Todos los ojos de la ronda se clavaron en ella apenas abrió la boca para decir esas dos palabras que se oyeron como una sola por la rapidez con la que las dejó salir, como si tuviese que soltar al aire de sus pulmones de repente o iba a explotar.

—No creí que... joder —dijo Alfred, quien instantáneamente dejó de bailar y le rodeó la cintura con su brazo a su novia, quien parecía que iba a caerse del susto.

—Él había dicho que no... —balbuceó Roi, chapuceando entre letras, incapaz de hilar sus ideas.

—¿Deberíamos decirle que...? —empezó a hablar Ana, sumándose al dúo que tampoco parecía encontrar las palabras correctas para usar, y solo la miraban a ella, como disculpándose.

Aitana carraspeó, de momento, y se apartó del todo de Nico.

—Yo le pedí que viniera —confesó, de sopetón, dejándoles más que impactados—. Pero creí que me había ignorado.

—¿Aiti? —susurró el murciano a su derecha, mirándole con confusión.

Nico no entendía nada.

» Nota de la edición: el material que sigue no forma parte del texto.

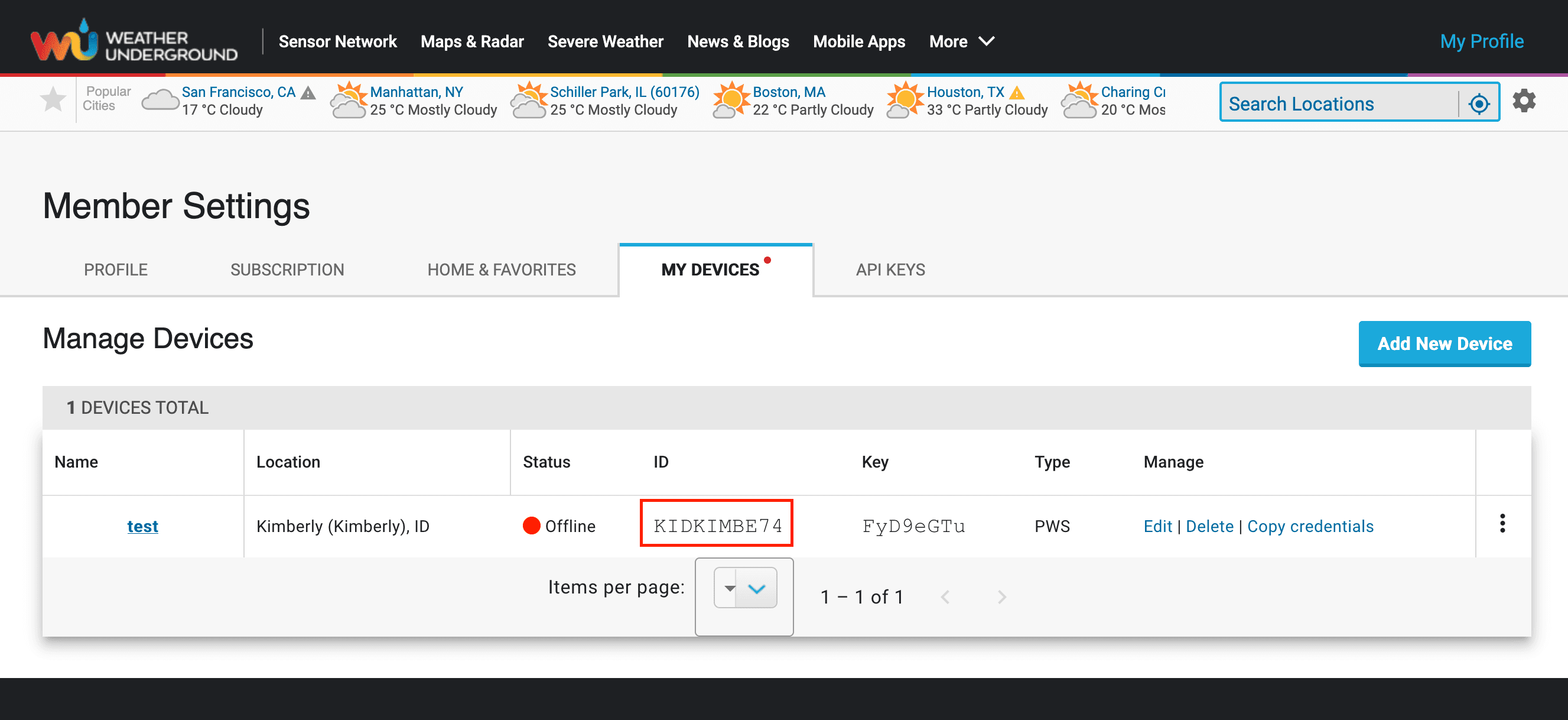Click the Weather Underground logo
Screen dimensions: 1568x720
tap(134, 41)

Horas atrás ella había aparecido en su habitación como un alma en pena, llorando por culpa de su expareja, insistiendo que no quería tener nada que ver con él... ¿y le invitaba a salir de fiesta?

No supo si ponerse a razonar qué tan inestable estaba ella en verdad al volver a España, como para cambiar tan rápido de opinión, o qué tan enamorada había estado de él, como para cambiar tan rápido de opinión.

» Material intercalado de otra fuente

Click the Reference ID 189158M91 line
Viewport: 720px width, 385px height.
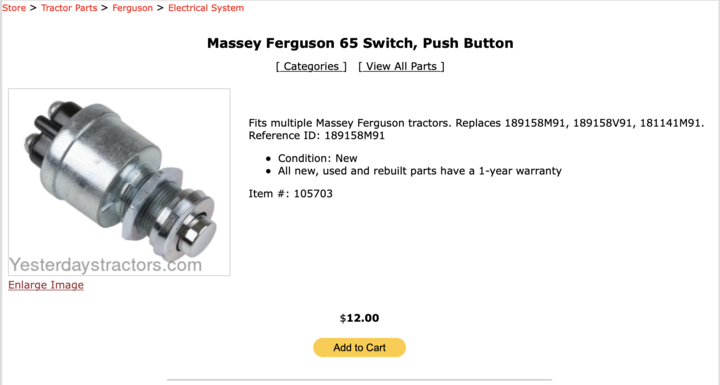(317, 136)
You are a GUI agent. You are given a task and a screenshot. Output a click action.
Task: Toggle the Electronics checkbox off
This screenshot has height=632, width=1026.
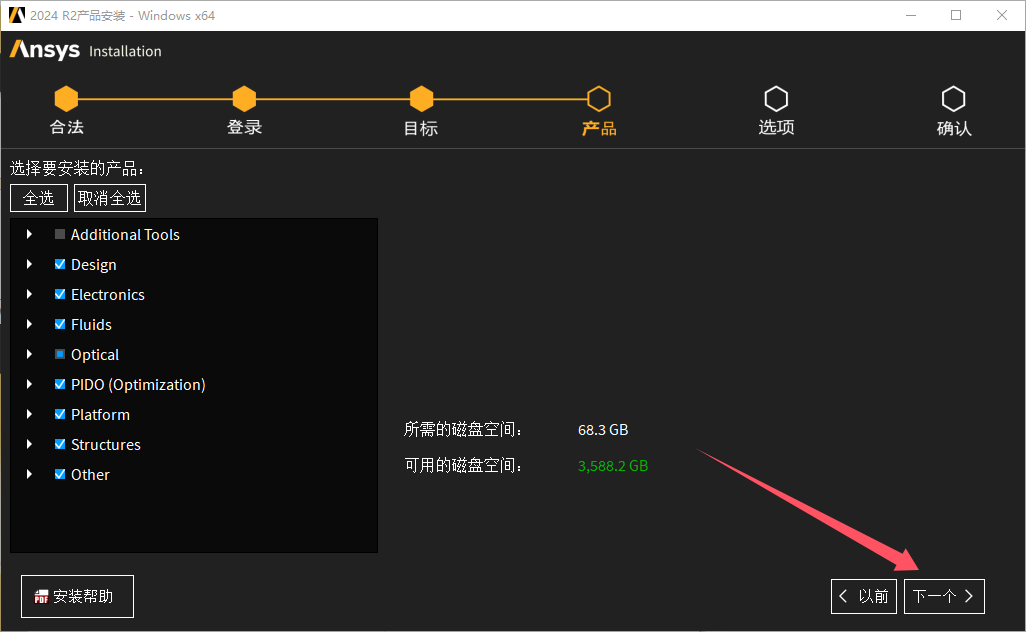tap(60, 294)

—Debo ir. —Solo dijo, volviéndose a aclarar a la garganta, con la vista fija en el gallego y en cómo hablaba con el segurata—. Que no puede entrar sino.

No dijo palabra más antes de desplazarse velozmente hacia la entrada del bar, dejando atrás a seis pares de ojos que le miraban con extrañeza en mayor o menor medida. Algunos estaban flipando, como la navarra, y otros simplemente creían haberse metido en una puta máquina del tiempo, como el gallego menor.

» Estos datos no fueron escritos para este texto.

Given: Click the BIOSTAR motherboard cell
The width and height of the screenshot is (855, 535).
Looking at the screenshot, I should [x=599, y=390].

Sin embargo, todos coincidían, sin siquiera decir palabra, que aquello podía salir muy mal o muy bien. Aunque ni siquiera querían pensar qué significaba ese «mal» o ese «bien».

—Él está conmigo —dijo, con voz alta y firme, como si no le temblaran las piernas.

El hombre asintió con la cabeza, sin más, desinteresadamente, y se movió de en medio, de forma que Aitana pudo verle con más detalle ya de cerca, sin la mala iluminación y su escasa visión de lejos impidiéndole hacerlo. Y definitivamente no tenía pinta de estar vestido para la ocasión, a menos no con esos vaqueros regulares y camiseta negra entallada, con una leyenda pequeña en rojo en el medio del pecho; aunque si alguien podía salir así de fiesta e igual verse condenadamente bien, era Luis Cepeda.

Y Luis la miró a ella, ahora sí, aunque era inevitable no hacerlo, ya que los labios rojos a juego con el vestido le sentaban de puta madre. Parecía de otro planeta. Incluso se hubiera creído si le decían que era el mismo Diablo, y que ahora era tiempo de pagar por sus pecados e irse al infierno, y por eso ella le había pedido de verse.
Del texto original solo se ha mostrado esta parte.